By: Jess Perez
I remember the day I realized I only actually ‘took home’ about 50% of my earnings. I had already been modeling for a while so I don’t know why it took me so long to arrive at that conclusion. It’s probably because it’s common practice for freelancers to think about their income as the gross number they earn. Since we have to report gross numbers to the government, it often feels like that is in fact what ‘we are making’. Or maybe it’s because we are in a state of denial and subconsciously inflate our numbers so we feel better about our day rates. Either way, financially speaking, it’s a dangerous mindset to live with.

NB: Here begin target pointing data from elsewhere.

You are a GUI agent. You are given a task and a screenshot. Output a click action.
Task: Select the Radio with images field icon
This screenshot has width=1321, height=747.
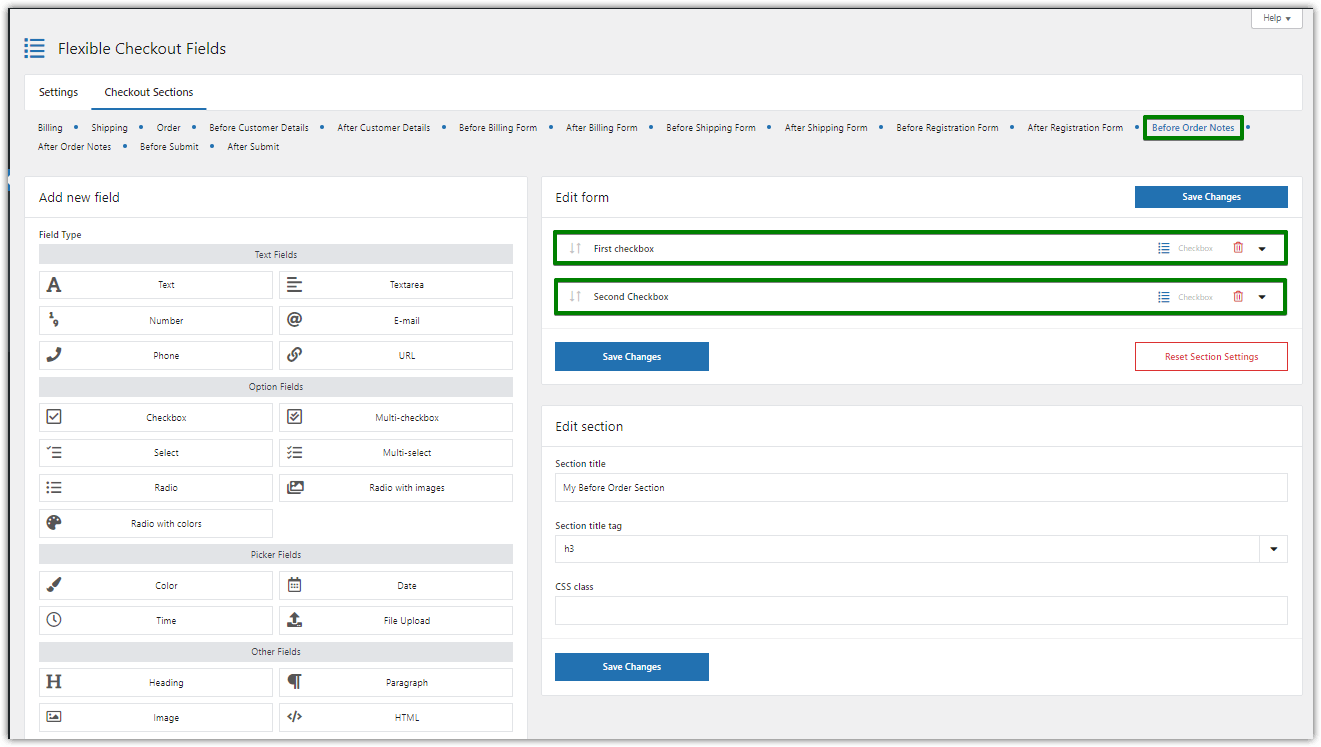295,487
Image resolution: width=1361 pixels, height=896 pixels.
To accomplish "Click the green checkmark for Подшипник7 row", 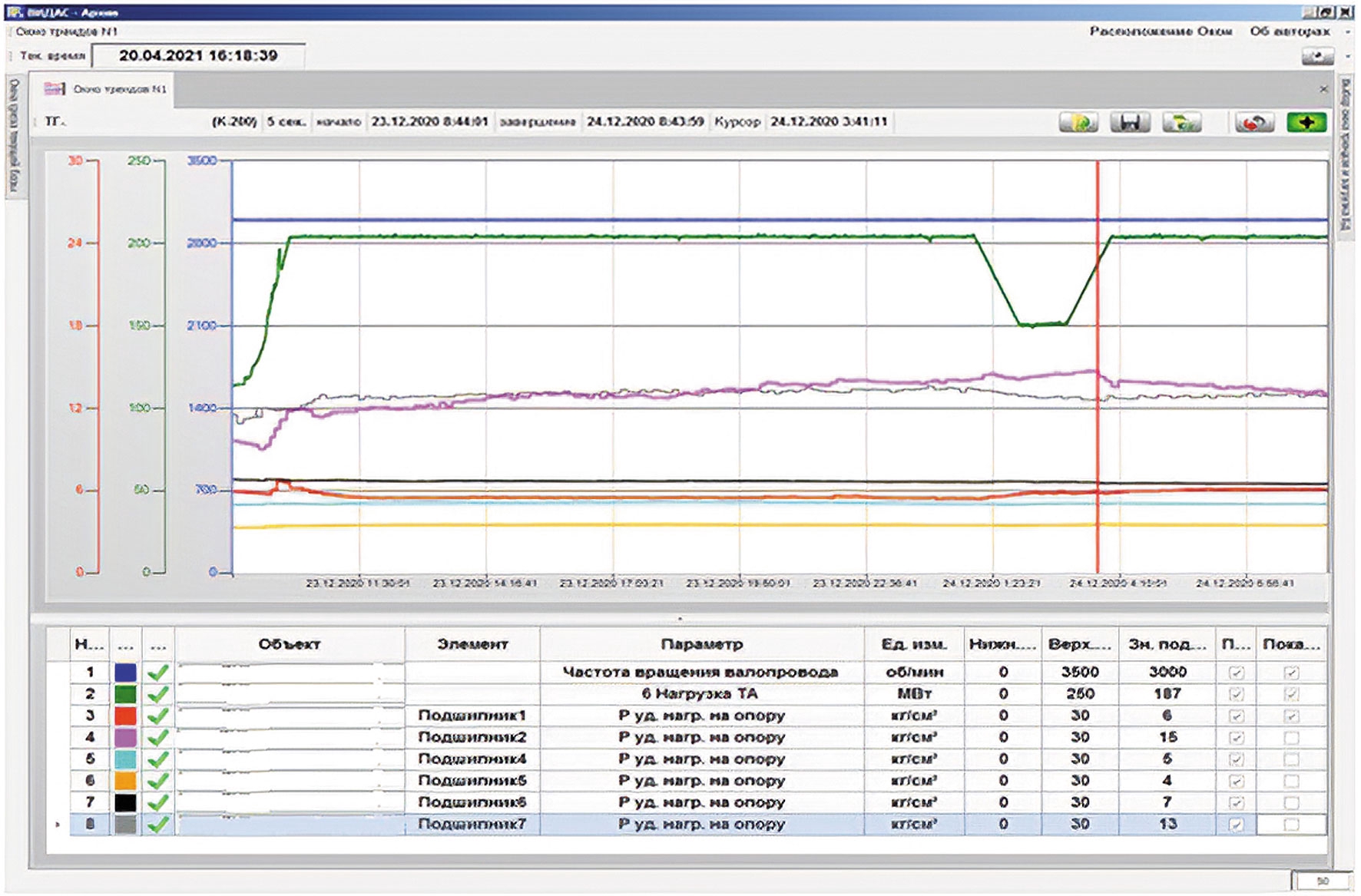I will [x=157, y=825].
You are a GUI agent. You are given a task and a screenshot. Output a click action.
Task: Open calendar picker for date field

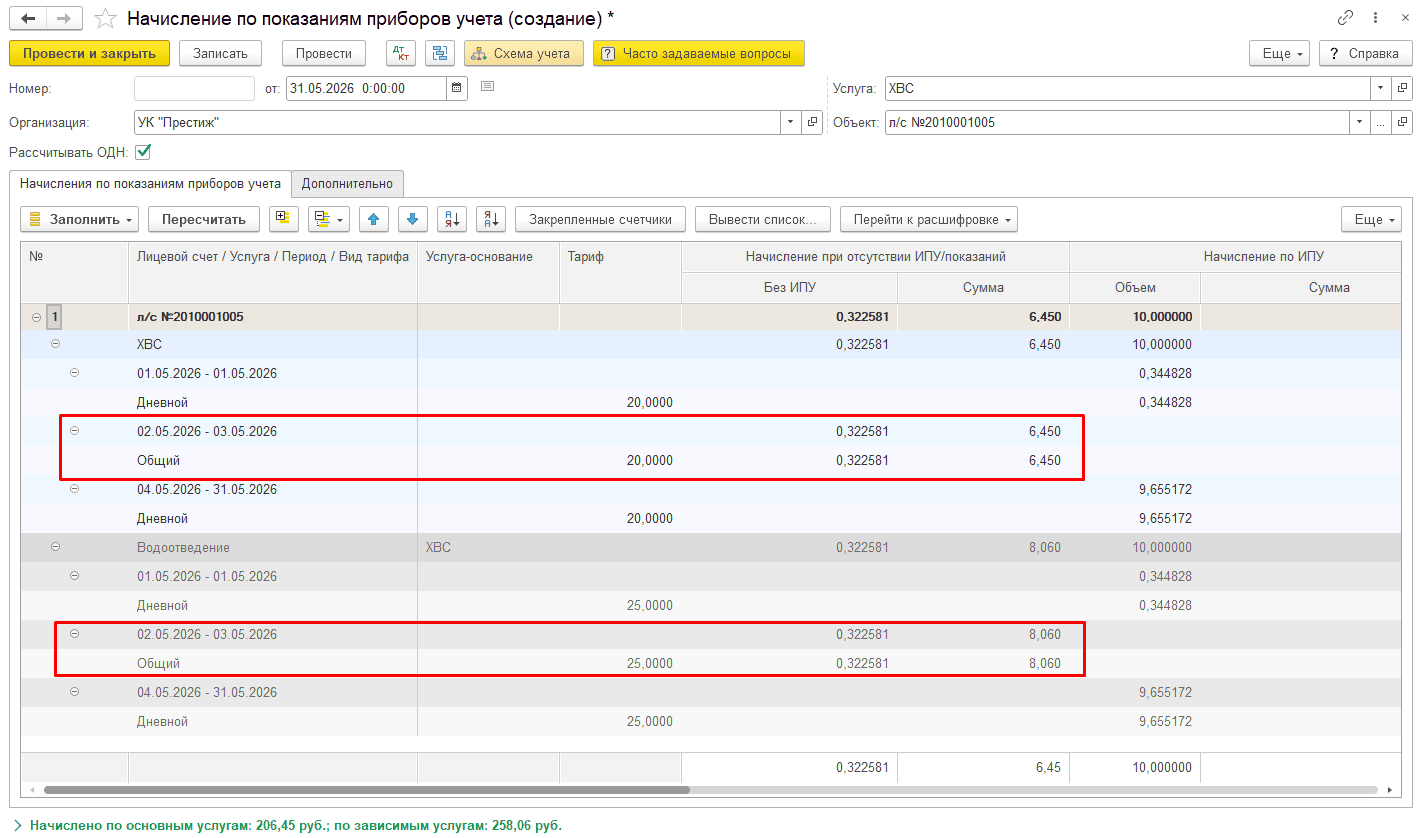point(457,88)
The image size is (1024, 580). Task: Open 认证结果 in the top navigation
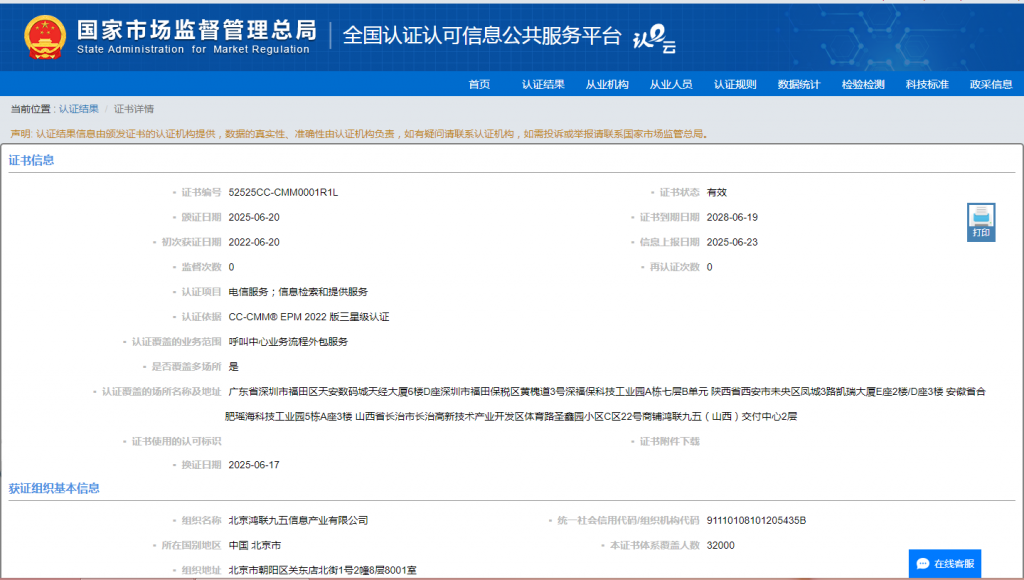click(x=543, y=84)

As a fashion model, it’s possible to earn pretty high day rates that are mostly unmatched in other industries. If you’re doing well as a model, it’s not uncommon for your agent to call you and tell you that a client has booked you at the rate of $3,000 for a day’s work. What you agent doesn’t tell you is, “that’s actually $3,000 for the day minus 20% agency commission, minus 30% for taxes, so your real earnings are closer to $1,500. Oh and be prepared to shell out a minimum of $450 a month for health insurance and if you want to add a retirement account, you’ll have even less disposable income. “Boo hoo, that’s still a ton of money for one day of work,” I’ve heard people say. To those people I tend to say, “That is a lot of money unless that’s the only job that a model has for a month.” But the issue I’m describing here isn’t whether anyone deserves to make that amount of money for a day of work or not. The problem is that there are a ton of people freelancing that spend as though they are going to end up with that gross amount of money in their pocket. That way of thinking sooner or later leads to financial disaster.
In order to help my friends who freelance think about their finances more prudently, I’ve proposed a change of mindset and methodology: always think in net number and only allow yourself access to that net amount of money. I believe embracing the reality of the situation psychologically is the first step. When I book a job, the first thing I do is divide the rate in half and tell myself that that’s the money I will be bringing home. I then set up systems to prevent from spending more than what is ‘mine’. When I receive a paycheck, the first thing I do is transfer what I will owe in taxes into a savings account labeled “Taxes”. That way I don’t run into the problem of spending money I will owe the government later on. Overall, every freelancer should be more congnizant about how their day rate actually translates into their financial reality.